I can’t count the number of times that victims of irresponsible characters make the assumption that things will be different because their abuser has shed a tear or two about something horrible they did. Sorrow is an emotional response usually connected to the loss of something. And while it is painful to lose, that pain in and of itself is not a reliable predictor of change. Individuals in abusive relationships who assign too much value to expressions of sorrow are most often doomed to an escalating level of personal pain and hardship.

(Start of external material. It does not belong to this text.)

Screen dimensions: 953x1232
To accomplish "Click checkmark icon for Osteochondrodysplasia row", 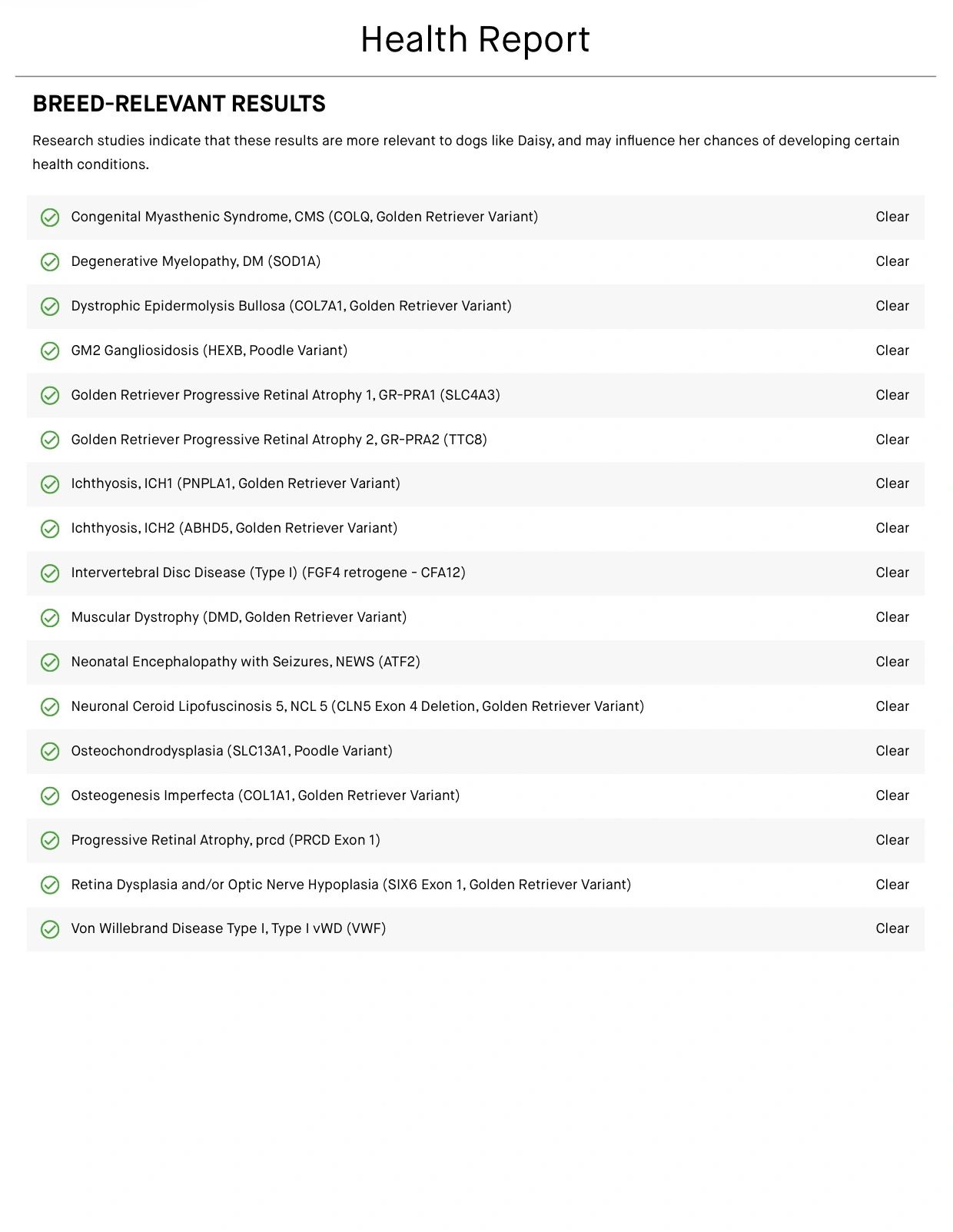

True contrition is a rare but essential feature of changing one’s life for the better. Remorse is a prerequisite for contrition, but it’s not sufficient for it. Remorse is a genuine empathy-based expression of one’s regret. Psychopaths cannot have it, although they are capable of feigning it. But most people are capable of it, and it’s a necessary first step toward contrition. But true contrition has to go far beyond even genuine remorse. The contrite person’s prideful ego is literally crushed and torn asunder by the weight of their guilt and shame. The contrite person not only hates his/her “sin” but dislikes the person he/she has become that permitted the travesty in the first place. So, contrition necessarily demands a firm internal resolution to make of oneself a better person and to conduct oneself in a better fashion in the future. It requires a true “change of heart.” The most reliable outward sign that a change of heart has actually taken place is the willingness and commitment to make amends — that is, the contrite person is not only “sorry” for what he/she has done but is willing to repair the damage inflicted on the lives of others. I’ve known so many irresponsible characters who will challenge their skeptical victims with retorts like, “I’ve said I’m sorry a million times now. What else do you want from me?!” — attempting all the while to throw the other party on the defensive for doubting their sincerity.
Living and dealing with persons of deficient character is always difficult. But many people increase the level of pain they experience in their relationships with problem characters by buying into the notion that if a person says they’re sorry, sheds a tear, or looks unhappy, things will necessarily be different. They give too much regard to a person’s regret and sorrow and don’t look hard enough for evidence of true contrition. A person’s genuine willingness and commitment to make amends is always accompanied by plan of action to accomplish precisely those ends. In short, a person’s actions always speak louder than their words or even their emotional expressions. The contrite person starts doing things differently. They might not do so perfectly or every time. But they make a constant effort at reforming their conduct, and when they fall short they admit it and do their best to get back on course.